Stata for Students: Reading Data from a Spreadsheet or CSV File

This article is part of the Stata for Students series. If you are new to Stata we strongly recommend reading all the articles in the Stata Basics section.

Stata can use many kinds of data files. In this section we'll talk about how to import two of the most common kinds of data files: Excel spreadsheets and CSV (comma-separated variable) files.

If you want to carry out the examples for this section, click on the following links to download a GSS sample in Excel format and a GSS sample in CSV format, then move them to your U:\SFS folder as described in Managing Stata Files. Note that these files are subsets of the full GSS results. You can get the full data set from the GSS web site.

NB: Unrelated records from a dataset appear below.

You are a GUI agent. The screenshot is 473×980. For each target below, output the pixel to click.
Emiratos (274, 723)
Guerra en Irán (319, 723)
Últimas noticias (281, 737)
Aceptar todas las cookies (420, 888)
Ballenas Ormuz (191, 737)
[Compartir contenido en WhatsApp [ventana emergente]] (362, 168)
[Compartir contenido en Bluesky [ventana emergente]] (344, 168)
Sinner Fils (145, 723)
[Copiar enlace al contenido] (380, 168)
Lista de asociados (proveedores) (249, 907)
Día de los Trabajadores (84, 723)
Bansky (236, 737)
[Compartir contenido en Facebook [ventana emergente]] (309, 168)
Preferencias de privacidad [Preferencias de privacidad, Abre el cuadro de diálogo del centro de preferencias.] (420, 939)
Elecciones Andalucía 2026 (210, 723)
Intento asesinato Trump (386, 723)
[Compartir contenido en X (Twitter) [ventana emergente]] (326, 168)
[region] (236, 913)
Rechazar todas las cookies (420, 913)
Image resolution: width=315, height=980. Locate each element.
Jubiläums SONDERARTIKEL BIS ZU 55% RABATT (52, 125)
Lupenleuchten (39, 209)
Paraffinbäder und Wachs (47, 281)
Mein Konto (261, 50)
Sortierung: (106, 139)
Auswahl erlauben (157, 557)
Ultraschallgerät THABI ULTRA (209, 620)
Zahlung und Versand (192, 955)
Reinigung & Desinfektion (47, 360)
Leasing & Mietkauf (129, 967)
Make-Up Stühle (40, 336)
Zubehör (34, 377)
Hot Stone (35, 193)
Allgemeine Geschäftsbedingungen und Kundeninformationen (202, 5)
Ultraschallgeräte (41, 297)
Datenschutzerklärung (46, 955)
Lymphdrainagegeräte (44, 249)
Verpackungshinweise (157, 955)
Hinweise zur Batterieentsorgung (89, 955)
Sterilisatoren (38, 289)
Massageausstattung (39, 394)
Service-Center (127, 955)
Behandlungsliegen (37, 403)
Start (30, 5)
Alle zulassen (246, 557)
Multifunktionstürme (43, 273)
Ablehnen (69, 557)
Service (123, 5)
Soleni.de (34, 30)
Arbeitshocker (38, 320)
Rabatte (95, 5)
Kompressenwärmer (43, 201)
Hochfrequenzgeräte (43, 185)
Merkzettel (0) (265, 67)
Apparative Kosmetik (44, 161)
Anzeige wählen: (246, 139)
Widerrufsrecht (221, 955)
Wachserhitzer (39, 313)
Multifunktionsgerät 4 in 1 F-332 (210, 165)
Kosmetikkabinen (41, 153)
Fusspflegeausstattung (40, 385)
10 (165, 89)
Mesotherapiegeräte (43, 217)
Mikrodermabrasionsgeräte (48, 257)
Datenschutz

Importing Excel Spreadsheets

Normally you tell Stata what data set you want to use with the use command, but if the data set is an Excel spreadsheet, use import excel instead. Here's an example do file:

capture log close
log using imp.log, replace

clear all
set more off

import excel using gss2014, firstrow

save gss2014_from_excel, replace

log close

When you give the filename of the spreadsheet you do not need to include .xls or .xlsx, but if you do it needs to be the right one.

The firstrow option tells Stata that the first row of the spreadsheet contains the names of the variables. Otherwise it will name the variables A, B, C, etc.

There are other options that let you specify which which worksheet to read, or to only read in part of a spreadsheet so you can skip titles or notes that aren't really data. If you have a complicated spreadsheet you might click File, Import Excel, tweak the options in the dialog box you get until it can read the spreadsheet successfully, then copy the resulting command into your do file.

Importing CSV Files

A CSV file is really just a text file, but structured so that each line of text represents one observation and each variable is separated by a comma. Hence the name, comma-separated variable file. Text files that put a specific character between variables are also known as delimited files, and the Stata command to read them is import delimited.

capture log close
log using imp_csv.log, replace

clear all
set more off

import delimited using gss2014

save gss2014_from_csv, replace

log close

The import delimited command will try to figure out whether the first row contains variable names or data, and usually succeeds. If it gets it wrong, you can specify that the first row contains variable names with the varnames(1) option.

Importing an Excel spreadsheet or CSV file takes longer than loading a Stata data set, and there's no need to repeat that process every time you analyze the data. That's why these do files simply import a data set and save it as a Stata data set. You can then write a separate do file that loads the Stata data set and carries out your analysis.

Last Revised: 6/24/2016